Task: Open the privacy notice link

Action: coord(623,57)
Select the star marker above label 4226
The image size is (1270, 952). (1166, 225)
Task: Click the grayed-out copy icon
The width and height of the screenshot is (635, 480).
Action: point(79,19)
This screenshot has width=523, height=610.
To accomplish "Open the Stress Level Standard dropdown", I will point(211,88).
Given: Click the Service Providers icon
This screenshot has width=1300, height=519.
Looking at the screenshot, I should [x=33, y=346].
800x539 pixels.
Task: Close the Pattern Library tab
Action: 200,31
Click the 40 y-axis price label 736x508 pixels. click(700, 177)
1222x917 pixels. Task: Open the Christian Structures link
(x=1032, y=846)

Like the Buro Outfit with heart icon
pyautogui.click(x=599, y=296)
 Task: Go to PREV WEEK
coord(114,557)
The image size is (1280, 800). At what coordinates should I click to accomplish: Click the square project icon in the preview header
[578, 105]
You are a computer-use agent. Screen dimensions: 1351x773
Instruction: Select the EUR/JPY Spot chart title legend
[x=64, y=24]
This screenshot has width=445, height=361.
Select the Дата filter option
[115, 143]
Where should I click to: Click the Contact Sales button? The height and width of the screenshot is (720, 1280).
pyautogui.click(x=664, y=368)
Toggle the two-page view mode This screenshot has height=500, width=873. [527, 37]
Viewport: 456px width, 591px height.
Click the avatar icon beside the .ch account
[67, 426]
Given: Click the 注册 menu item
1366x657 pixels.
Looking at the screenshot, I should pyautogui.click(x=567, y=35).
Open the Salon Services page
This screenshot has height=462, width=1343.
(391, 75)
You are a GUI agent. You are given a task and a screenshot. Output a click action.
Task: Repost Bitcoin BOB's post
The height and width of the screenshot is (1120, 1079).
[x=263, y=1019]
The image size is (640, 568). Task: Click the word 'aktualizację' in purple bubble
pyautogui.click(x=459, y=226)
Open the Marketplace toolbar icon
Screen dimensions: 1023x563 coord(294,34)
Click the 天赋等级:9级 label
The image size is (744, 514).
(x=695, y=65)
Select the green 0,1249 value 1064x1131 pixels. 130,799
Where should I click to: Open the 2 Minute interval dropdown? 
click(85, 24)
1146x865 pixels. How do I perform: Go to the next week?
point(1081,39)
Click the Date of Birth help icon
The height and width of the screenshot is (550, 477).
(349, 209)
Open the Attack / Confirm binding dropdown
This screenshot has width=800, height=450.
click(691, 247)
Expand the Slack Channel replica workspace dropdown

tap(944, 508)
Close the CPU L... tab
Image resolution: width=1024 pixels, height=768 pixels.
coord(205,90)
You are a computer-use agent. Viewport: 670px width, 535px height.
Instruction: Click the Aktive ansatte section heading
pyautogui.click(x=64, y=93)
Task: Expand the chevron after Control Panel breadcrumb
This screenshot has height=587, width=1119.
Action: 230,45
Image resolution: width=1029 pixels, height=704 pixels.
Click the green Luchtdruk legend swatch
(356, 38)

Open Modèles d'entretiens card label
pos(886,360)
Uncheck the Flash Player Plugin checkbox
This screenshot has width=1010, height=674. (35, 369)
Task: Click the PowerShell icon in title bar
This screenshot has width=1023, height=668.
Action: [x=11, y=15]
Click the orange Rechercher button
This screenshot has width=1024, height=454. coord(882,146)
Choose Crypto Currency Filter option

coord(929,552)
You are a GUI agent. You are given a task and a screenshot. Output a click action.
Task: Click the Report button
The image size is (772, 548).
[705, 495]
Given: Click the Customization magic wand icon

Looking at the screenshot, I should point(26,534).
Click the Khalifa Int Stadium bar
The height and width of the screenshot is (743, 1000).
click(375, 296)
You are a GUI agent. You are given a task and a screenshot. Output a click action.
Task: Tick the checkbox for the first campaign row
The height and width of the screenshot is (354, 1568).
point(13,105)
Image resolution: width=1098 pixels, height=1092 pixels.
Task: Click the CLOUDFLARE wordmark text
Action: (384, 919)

◇ ◇ ◇ ◇

◆ REQUIREMENT ◆
Please set down exactly the lines running from the one with "Image resolution: width=1029" to the last line of the entries above, both of them included, and no others.

◆ RESULT OF THIS EXERCISE ◆
Image resolution: width=1029 pixels, height=704 pixels.
Click the green Luchtdruk legend swatch
(356, 38)

Open Modèles d'entretiens card label
pos(886,360)
Uncheck the Flash Player Plugin checkbox
This screenshot has width=1010, height=674. (35, 369)
Task: Click the PowerShell icon in title bar
This screenshot has width=1023, height=668.
Action: [x=11, y=15]
Click the orange Rechercher button
This screenshot has width=1024, height=454. coord(882,146)
Choose Crypto Currency Filter option

coord(929,552)
You are a GUI agent. You are given a task and a screenshot. Output a click action.
Task: Click the Report button
The image size is (772, 548).
[705, 495]
Given: Click the Customization magic wand icon

Looking at the screenshot, I should point(26,534).
Click the Khalifa Int Stadium bar
The height and width of the screenshot is (743, 1000).
click(375, 296)
You are a GUI agent. You are given a task and a screenshot. Output a click action.
Task: Tick the checkbox for the first campaign row
The height and width of the screenshot is (354, 1568).
point(13,105)
Image resolution: width=1098 pixels, height=1092 pixels.
Task: Click the CLOUDFLARE wordmark text
Action: (384, 919)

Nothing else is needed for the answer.